Stored data entries
################

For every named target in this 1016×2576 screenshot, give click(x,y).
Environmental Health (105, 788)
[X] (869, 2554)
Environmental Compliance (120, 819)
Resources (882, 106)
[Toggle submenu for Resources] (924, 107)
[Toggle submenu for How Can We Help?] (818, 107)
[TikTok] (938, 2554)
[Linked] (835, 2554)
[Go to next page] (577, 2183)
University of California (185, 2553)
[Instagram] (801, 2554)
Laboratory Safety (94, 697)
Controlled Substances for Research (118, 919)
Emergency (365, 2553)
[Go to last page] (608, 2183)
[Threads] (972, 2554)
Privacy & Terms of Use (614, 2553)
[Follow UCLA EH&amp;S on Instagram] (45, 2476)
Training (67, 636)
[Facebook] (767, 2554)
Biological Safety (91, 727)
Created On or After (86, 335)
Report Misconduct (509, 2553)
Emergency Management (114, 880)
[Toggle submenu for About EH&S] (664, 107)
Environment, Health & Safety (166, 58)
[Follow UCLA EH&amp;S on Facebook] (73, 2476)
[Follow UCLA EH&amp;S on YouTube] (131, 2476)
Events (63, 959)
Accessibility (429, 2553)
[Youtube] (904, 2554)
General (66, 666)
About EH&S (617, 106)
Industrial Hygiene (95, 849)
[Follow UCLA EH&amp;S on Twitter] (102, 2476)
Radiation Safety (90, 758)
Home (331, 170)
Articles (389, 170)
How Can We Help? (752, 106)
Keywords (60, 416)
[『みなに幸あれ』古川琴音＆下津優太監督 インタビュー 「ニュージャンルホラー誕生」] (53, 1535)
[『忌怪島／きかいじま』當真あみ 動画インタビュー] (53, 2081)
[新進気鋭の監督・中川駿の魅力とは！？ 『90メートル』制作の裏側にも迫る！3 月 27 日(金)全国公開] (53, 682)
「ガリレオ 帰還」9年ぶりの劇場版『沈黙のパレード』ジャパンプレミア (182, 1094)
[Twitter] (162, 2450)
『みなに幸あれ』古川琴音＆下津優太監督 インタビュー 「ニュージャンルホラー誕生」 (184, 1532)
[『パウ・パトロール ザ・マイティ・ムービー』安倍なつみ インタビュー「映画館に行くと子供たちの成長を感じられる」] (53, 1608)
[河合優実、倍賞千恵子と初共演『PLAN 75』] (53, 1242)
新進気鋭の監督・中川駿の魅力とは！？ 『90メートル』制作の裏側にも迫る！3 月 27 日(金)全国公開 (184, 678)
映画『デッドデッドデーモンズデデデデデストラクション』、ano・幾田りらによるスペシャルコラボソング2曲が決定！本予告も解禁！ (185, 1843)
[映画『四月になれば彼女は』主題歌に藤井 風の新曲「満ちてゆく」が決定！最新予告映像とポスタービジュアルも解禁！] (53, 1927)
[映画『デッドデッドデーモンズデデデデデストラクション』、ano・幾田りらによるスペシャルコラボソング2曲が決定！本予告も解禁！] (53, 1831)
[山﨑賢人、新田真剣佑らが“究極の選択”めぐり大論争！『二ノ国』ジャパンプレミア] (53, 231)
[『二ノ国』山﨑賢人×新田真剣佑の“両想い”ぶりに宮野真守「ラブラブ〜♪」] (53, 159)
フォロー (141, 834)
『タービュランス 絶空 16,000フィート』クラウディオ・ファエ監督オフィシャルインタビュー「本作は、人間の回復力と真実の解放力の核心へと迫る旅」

################

§ YOUR INSTRUCTIONS: Find every line above that contains the word "Safety", and return each one.

§ COMPLETED EXERCISE:
Laboratory Safety (94, 697)
Biological Safety (91, 727)
Environment, Health & Safety (166, 58)
Radiation Safety (90, 758)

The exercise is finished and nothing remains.